The law says taxpayers can deduct the interest on up to $1 million in mortgage debt and $100,000 in home equity financing. Voss and Sophy each tried to deduct this full amount, but the IRS audited their returns and said the $1.1 million limit had to be applied on a per-residence basis—meaning they had to share the deduction limit and lost the right to $198,415 in deductions over two years. The men sued, but a tax court sided with the IRS. They appealed to the U.S. Court of Appeals for the Ninth Circuit, which last August overturned the ruling and found, based on a close reading of the tax code, that the men should each get their own $1.1 million deduction limit.
This month, the IRS “acquiesced” in that ruling—applying it not just to Voss and Sophy and other taxpayers under Ninth Circuit jurisdiction but to all taxpayers nationwide in similar circumstances.
The IRS's new position on the mortgage deduction could be a boon to other unmarried couples who co-own property and split mortgages in expensive areas of the country, such as Manhattan or San Francisco, where median home prices top $1.1 million, according to Zillow.
But it could also pose a dilemma if those couples are planning a wedding: Get married, and you’re limited to deductions of $1.1 million in mortgage and home debt.
“If you stay unmarried, you can deduct up to $2.2 million,” said ReKeithen Miller, a financial planner at Palisades Hudson Financial Group, based in Atlanta. “Not to say you want to let tax policy dictate your personal life, but it’s another thing for them to consider.”
The ruling could also apply to friends or family who want to buy real estate together.
Still, buying real estate with friends, family or an unmarried partner is risky and can get messy if you stop getting along or decide to break up. (A 2006 movie starring Jennifer Aniston and Vince Vaughn centered on this very scenario.)

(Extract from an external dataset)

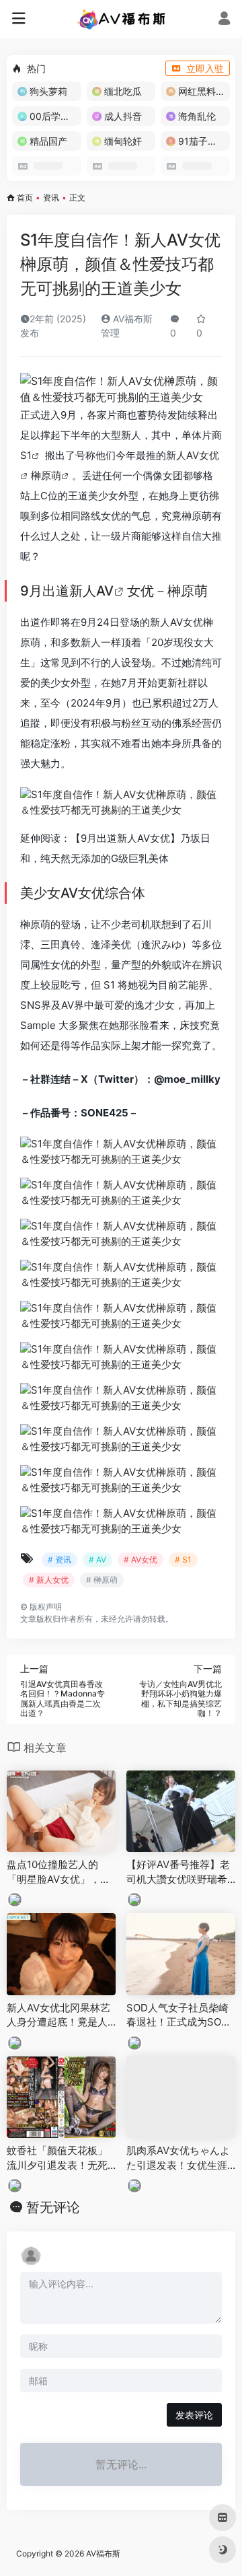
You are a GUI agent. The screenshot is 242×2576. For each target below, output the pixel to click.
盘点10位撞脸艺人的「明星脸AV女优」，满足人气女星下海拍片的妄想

“When you’re an unmarried couple, you don’t have protections,” said Janis Cowhey, a lawyer and partner at Marcum, an accounting and advisory firm in New York. “As far as the law is concerned, you’re legal strangers.”
Property co-owners can hire lawyers to write agreements that set out some rules. Co-habitation agreements let unmarried couples agree on all aspects of the relationship—including inheritance rights, medical decisions, property and finances. Ownership agreements are more narrowly focused on how to handle a particular property after a death or breakup, but they can still be complicated documents, Cowhey said, specifying who gets to stay in an apartment or exactly how to sell the property.
“They seem like insane details, but if you’re in the middle of a breakup, they seem like important details,” Cowhey said. “You’re never going to agree on a real estate broker.”